Fluoroquinolone susceptibility heterogeneity between various Ehrlichia species has been previously demonstrated. In gram-negative bacteria, resistance to fluoroquinolones most often corresponds to specific amino acid variations in a portion of the protein sequence of the A subunit of DNA gyrase (GyrA), referred to as the quinolone resistance-determining region (QRDR). We suspected a similar mechanism to be responsible for natural resistance in some Ehrlichia species. To verify this hypothesis, we sequenced the entire gyrA gene of the quinolone-susceptible species Ehrlichia sennetsu and designed specific primers to amplify and sequence the QRDR of four other Ehrlichia species as well as the closely related species Cowdria ruminantium. We identified in the fluoroquinolone-resistant species Ehrlichia chaffeensis and Ehrlichia canis a specific GyrA QRDR amino acid sequence, also present in C. ruminantium (whose susceptibility to fluoroquinolones remains unknown).

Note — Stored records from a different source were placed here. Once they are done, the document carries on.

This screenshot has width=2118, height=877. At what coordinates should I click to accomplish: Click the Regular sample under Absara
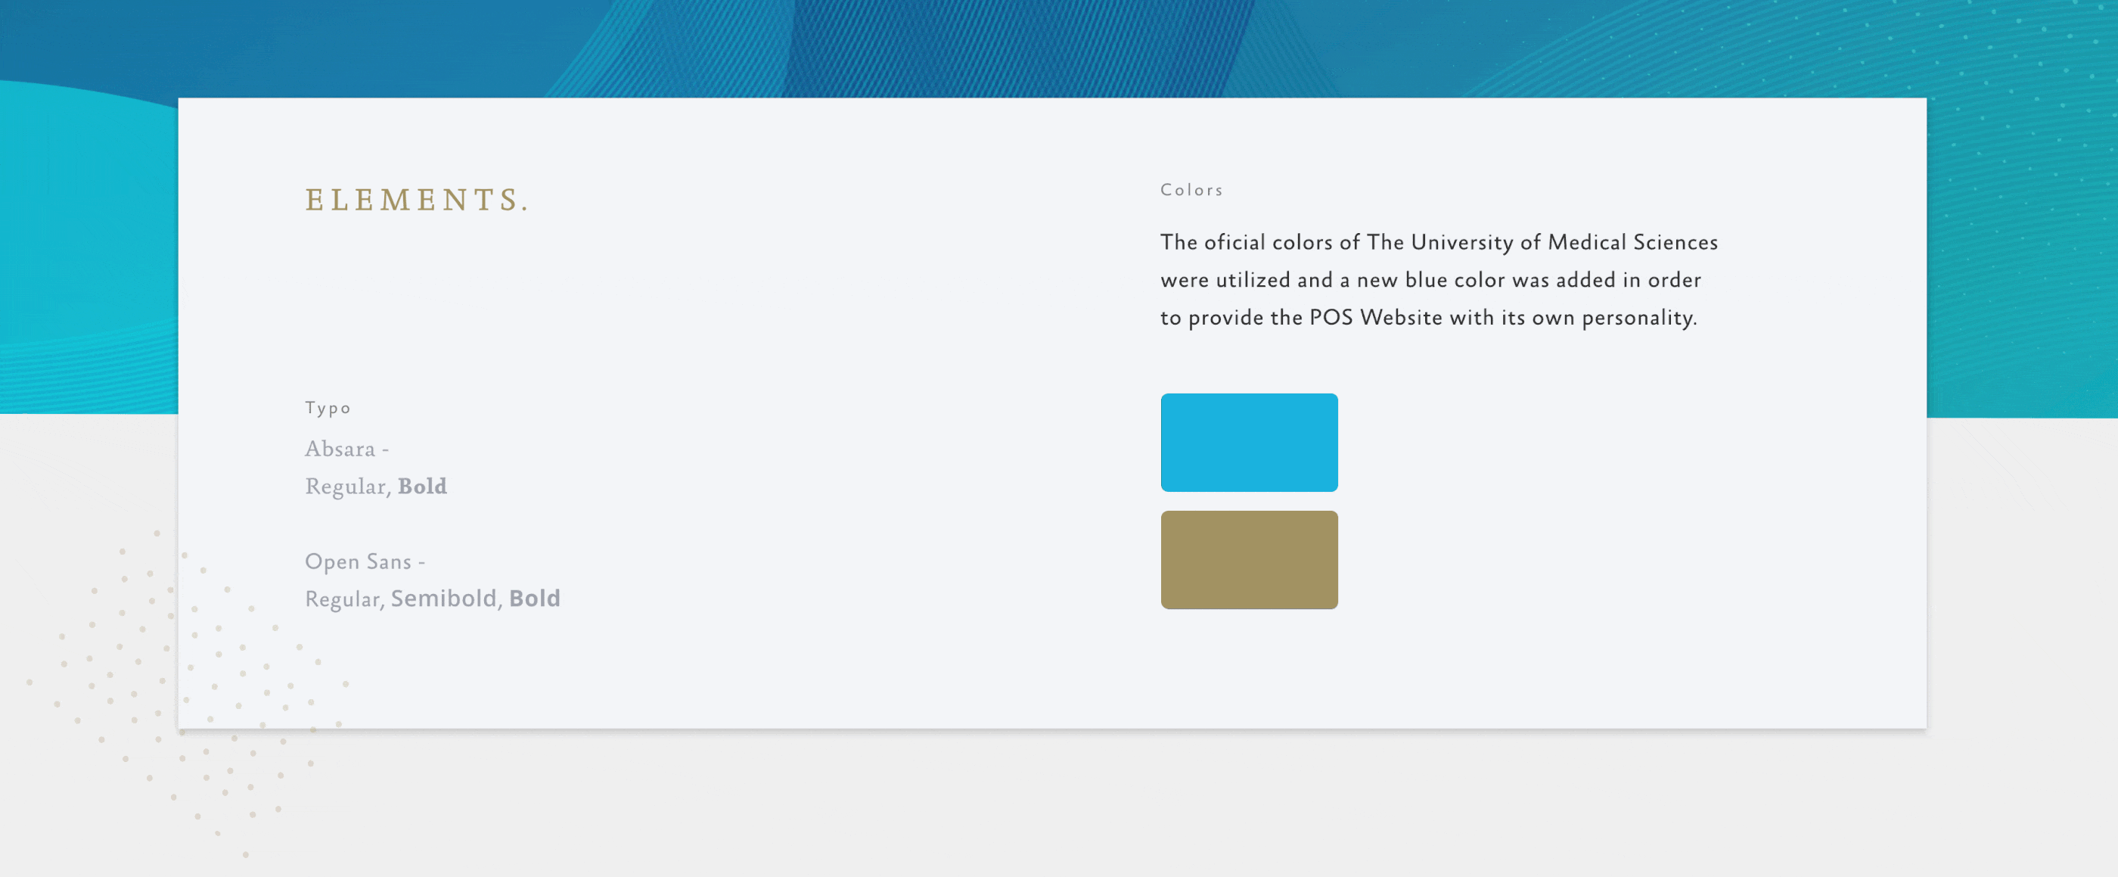(345, 487)
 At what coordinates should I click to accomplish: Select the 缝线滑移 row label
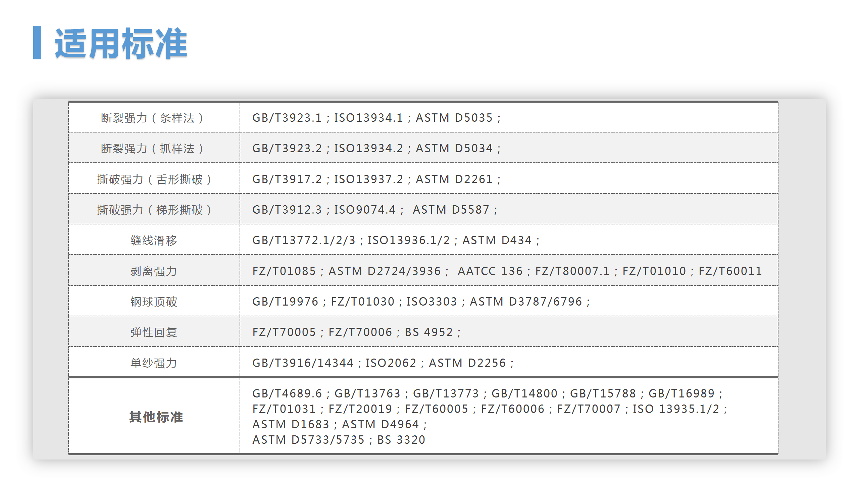[x=154, y=240]
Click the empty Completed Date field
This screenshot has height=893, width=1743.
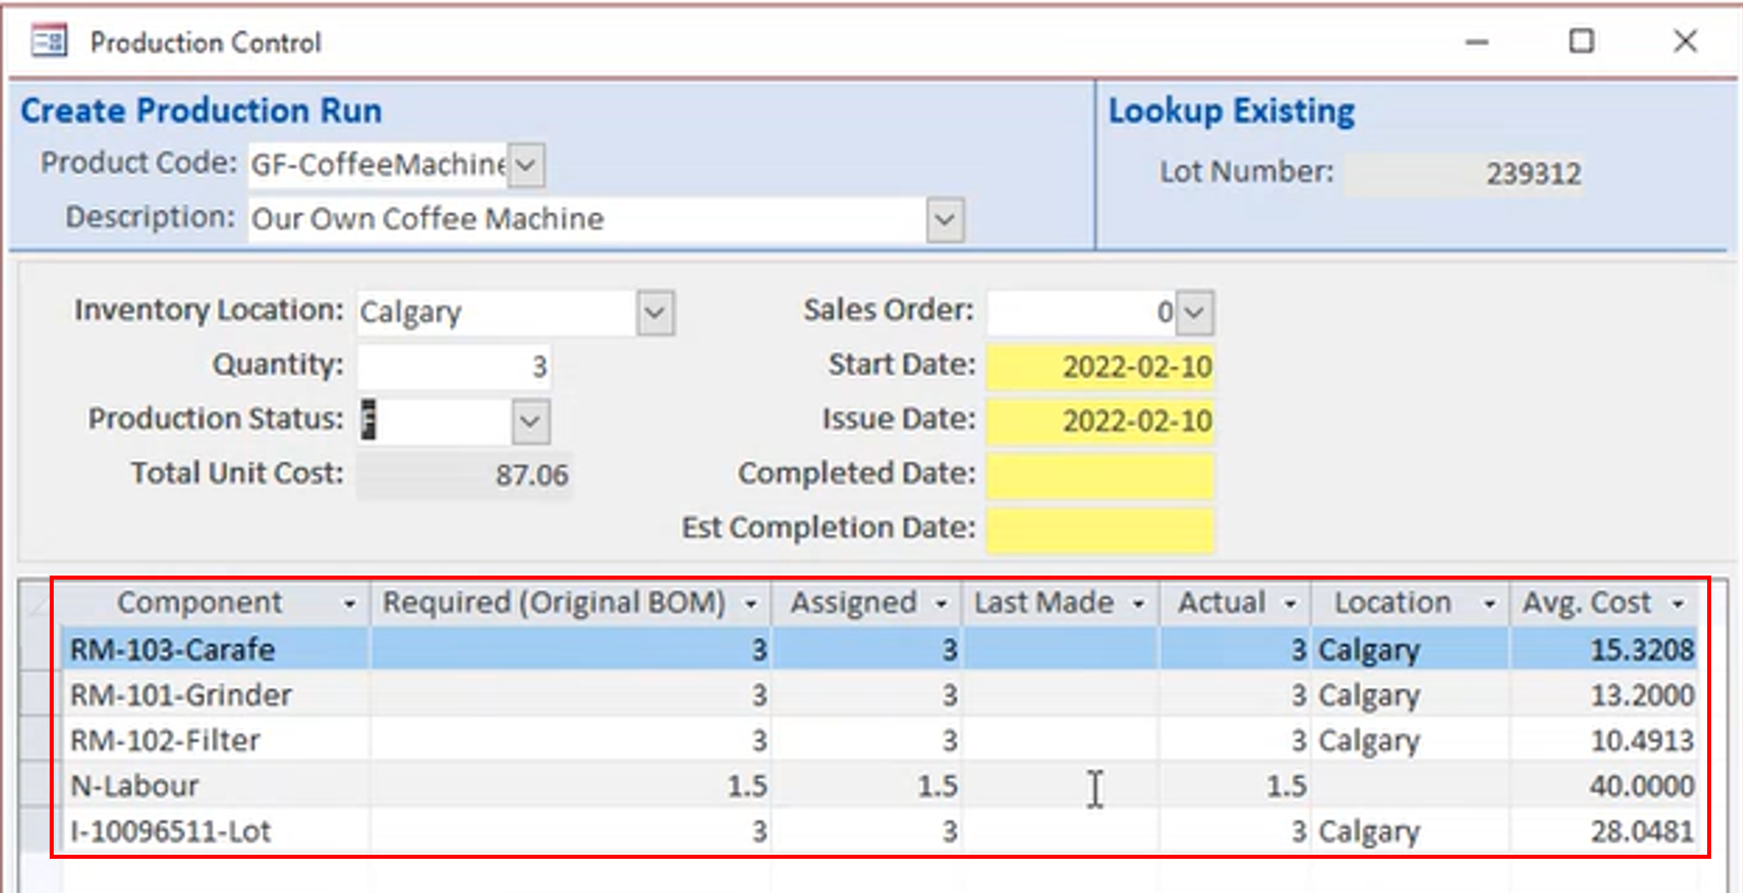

These three species belong to a single phylogenetic cluster referred to as the E. canis genogroup. A different GyrA QRDR pattern, shared by the Ehrlichia species representatives of the E. sennetsu and Ehrlichia phagocytophila genogroups, was identified. Three of the four species tested are known to be susceptible to fluoroquinolones. A serine residue in position 83 (Escherichia coli numbering) in the susceptible species is replaced by an alanine residue in fluoroquinolone-resistant species. These results are consistent with the current knowledge on fluoroquinolone resistance in other gram-negative bacteria. They are indicative of a natural gyrase-mediated resistance to fluoroquinolones in the E. canis genogroup.